[Stored records]
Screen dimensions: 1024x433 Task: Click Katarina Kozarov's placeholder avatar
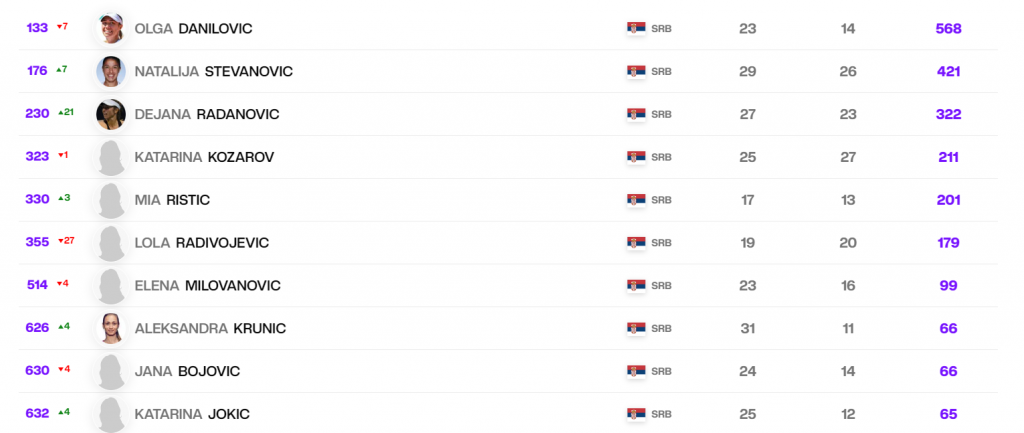[x=110, y=157]
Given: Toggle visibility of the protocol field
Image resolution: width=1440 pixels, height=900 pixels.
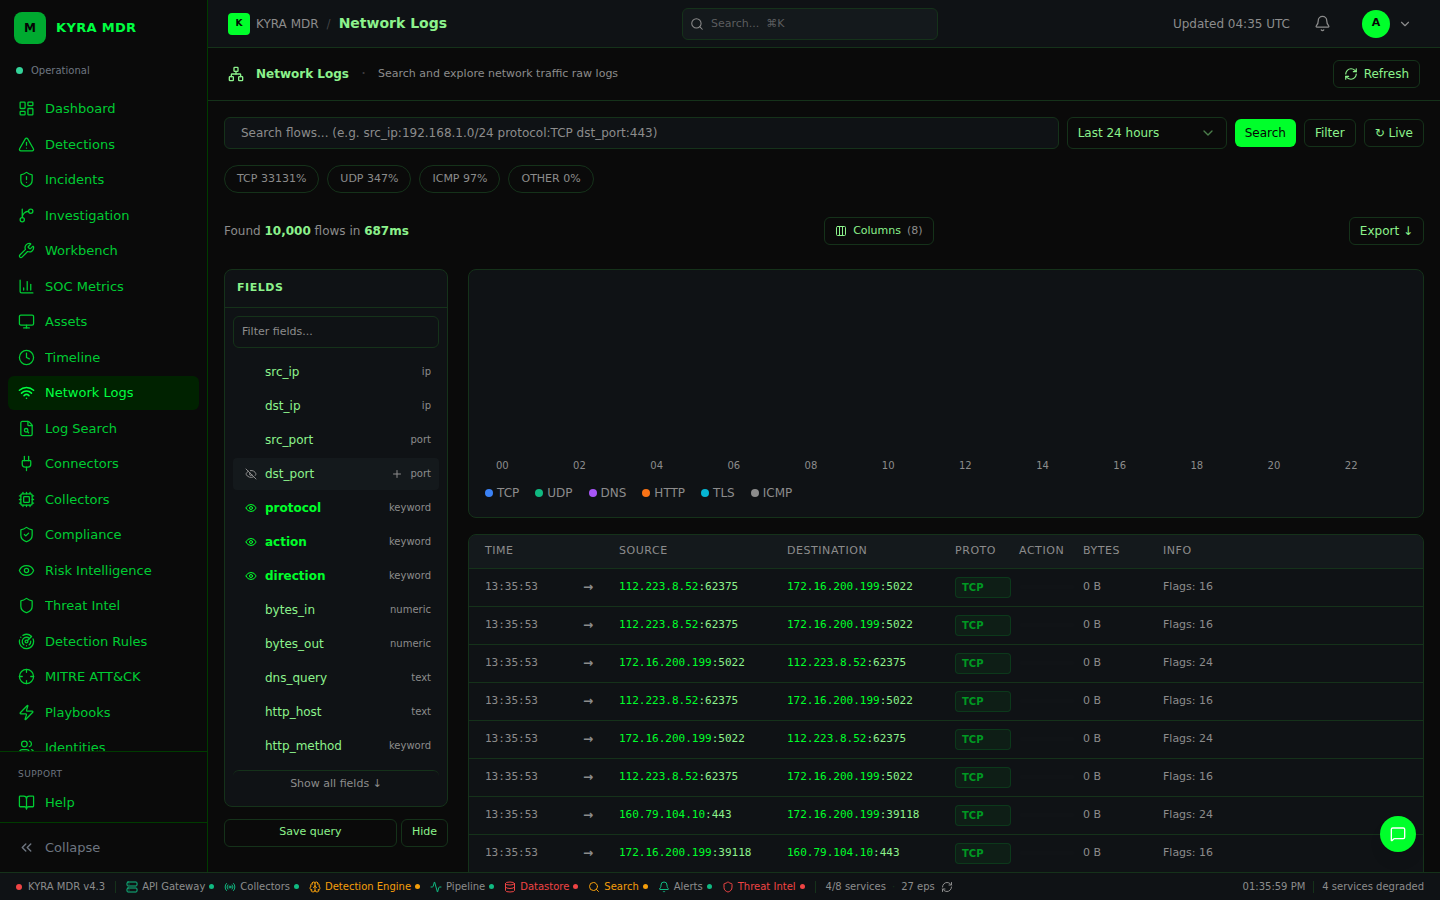Looking at the screenshot, I should (252, 507).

* _PROBLEM_
Copy the entries exactly. Leave out the images.

* _ANSWER TO THIS PROBLEM_
Screen dimensions: 1024x433 Task: Click Katarina Kozarov's placeholder avatar
[x=110, y=157]
Given: Toggle visibility of the protocol field
Image resolution: width=1440 pixels, height=900 pixels.
Looking at the screenshot, I should (252, 507).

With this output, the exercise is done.